--- Data extracts ---

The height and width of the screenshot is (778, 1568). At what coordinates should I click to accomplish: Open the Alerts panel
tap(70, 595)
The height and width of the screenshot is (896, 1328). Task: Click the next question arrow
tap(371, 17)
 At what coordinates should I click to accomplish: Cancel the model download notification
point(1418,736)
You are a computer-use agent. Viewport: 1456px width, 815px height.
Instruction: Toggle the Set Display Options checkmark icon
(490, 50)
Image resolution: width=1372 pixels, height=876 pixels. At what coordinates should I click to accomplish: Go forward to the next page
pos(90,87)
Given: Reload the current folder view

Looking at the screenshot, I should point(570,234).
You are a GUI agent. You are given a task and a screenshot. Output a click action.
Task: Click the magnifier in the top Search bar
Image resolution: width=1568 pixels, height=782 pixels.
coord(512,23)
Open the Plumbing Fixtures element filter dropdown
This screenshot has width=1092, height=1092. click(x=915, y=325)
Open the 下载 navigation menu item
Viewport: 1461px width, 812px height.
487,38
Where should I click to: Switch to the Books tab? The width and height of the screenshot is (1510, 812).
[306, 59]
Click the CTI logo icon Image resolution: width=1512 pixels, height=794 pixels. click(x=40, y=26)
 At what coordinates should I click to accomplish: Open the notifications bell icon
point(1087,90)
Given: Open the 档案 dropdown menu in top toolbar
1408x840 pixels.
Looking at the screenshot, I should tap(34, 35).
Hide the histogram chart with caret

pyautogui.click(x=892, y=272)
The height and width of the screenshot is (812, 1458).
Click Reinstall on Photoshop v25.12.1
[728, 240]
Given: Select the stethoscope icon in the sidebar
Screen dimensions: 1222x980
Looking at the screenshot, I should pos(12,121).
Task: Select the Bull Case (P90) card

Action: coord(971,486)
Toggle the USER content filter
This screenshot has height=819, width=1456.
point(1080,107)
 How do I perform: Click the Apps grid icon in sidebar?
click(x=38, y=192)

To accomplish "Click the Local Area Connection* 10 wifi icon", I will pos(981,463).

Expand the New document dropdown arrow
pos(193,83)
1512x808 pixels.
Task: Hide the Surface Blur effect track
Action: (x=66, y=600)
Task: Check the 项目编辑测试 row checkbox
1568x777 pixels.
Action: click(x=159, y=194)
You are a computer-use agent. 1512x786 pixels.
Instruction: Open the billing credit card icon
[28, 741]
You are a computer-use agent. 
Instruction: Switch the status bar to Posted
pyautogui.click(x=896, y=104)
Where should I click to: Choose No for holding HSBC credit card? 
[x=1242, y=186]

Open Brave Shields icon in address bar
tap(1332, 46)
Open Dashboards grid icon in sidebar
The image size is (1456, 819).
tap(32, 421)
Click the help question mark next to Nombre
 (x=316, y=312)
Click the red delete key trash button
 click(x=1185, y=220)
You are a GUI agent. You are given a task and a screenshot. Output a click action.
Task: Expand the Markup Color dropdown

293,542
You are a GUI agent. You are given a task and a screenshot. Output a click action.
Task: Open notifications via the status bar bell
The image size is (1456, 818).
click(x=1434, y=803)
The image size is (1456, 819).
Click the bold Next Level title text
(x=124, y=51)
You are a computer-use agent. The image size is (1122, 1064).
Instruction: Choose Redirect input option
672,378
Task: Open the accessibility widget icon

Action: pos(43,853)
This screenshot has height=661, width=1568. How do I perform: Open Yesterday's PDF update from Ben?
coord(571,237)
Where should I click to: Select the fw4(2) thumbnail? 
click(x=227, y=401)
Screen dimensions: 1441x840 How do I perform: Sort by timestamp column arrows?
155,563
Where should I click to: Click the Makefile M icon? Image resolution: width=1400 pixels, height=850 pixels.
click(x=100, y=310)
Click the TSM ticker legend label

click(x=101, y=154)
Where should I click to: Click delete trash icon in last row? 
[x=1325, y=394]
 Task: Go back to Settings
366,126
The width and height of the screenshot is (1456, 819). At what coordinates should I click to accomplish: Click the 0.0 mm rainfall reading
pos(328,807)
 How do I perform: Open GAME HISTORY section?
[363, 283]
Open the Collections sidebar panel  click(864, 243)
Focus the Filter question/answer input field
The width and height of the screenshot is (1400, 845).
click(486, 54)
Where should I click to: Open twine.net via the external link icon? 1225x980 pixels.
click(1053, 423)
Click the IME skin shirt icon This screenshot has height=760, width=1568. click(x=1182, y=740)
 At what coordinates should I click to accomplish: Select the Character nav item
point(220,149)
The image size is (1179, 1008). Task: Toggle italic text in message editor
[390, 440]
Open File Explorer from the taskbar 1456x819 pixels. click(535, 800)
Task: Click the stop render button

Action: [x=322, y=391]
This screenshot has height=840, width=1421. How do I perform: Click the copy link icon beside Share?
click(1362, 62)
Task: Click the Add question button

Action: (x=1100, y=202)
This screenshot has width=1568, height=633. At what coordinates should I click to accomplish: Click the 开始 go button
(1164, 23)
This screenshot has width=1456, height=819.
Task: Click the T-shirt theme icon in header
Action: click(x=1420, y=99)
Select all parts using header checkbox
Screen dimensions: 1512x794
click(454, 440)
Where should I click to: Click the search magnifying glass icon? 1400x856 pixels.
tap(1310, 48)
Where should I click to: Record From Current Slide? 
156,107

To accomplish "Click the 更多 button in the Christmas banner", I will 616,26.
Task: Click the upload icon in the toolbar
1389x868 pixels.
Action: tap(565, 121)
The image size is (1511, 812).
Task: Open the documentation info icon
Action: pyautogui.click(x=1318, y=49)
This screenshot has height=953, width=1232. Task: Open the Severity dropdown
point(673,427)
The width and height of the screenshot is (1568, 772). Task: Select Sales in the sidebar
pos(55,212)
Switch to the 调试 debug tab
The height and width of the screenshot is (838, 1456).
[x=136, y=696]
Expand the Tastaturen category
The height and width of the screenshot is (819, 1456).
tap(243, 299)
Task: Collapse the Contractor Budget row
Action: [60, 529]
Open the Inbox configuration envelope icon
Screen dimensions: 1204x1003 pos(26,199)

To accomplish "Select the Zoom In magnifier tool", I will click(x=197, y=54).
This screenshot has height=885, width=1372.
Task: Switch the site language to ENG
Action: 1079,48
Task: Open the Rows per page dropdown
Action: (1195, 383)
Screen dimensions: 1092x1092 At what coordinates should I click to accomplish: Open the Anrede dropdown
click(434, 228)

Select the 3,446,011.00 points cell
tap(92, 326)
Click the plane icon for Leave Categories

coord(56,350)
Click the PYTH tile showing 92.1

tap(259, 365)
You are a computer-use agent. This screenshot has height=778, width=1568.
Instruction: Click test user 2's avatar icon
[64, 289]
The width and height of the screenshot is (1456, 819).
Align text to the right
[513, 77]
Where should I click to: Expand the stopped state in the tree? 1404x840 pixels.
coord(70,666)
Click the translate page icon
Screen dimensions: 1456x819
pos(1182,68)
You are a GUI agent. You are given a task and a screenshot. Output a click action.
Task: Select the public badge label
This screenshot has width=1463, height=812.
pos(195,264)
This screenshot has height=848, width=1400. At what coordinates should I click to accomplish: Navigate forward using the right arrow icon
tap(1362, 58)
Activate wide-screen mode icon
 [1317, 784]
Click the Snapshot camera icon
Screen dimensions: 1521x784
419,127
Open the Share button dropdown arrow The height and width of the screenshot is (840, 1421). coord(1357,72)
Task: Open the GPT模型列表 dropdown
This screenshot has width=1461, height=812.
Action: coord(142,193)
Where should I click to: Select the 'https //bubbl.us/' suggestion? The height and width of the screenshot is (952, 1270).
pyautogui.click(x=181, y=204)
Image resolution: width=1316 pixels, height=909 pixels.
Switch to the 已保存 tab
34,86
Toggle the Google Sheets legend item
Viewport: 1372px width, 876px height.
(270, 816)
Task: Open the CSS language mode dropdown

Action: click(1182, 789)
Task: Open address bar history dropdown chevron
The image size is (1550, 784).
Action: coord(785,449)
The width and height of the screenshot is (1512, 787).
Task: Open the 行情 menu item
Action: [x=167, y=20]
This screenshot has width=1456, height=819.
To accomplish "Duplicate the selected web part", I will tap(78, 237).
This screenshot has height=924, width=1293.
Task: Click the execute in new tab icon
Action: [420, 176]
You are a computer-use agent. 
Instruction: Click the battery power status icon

---

__Work item__
Determine which lines above include the word "computer", and report those lines in full.

__Result of the task__
You are a computer-use agent. Viewport: 1456px width, 815px height.
You are a computer-use agent. 1512x786 pixels.
You are a computer-use agent. 
You are a computer-use agent. The image size is (1122, 1064).
You are a computer-use agent. This screenshot has height=778, width=1568.
You are a computer-use agent. 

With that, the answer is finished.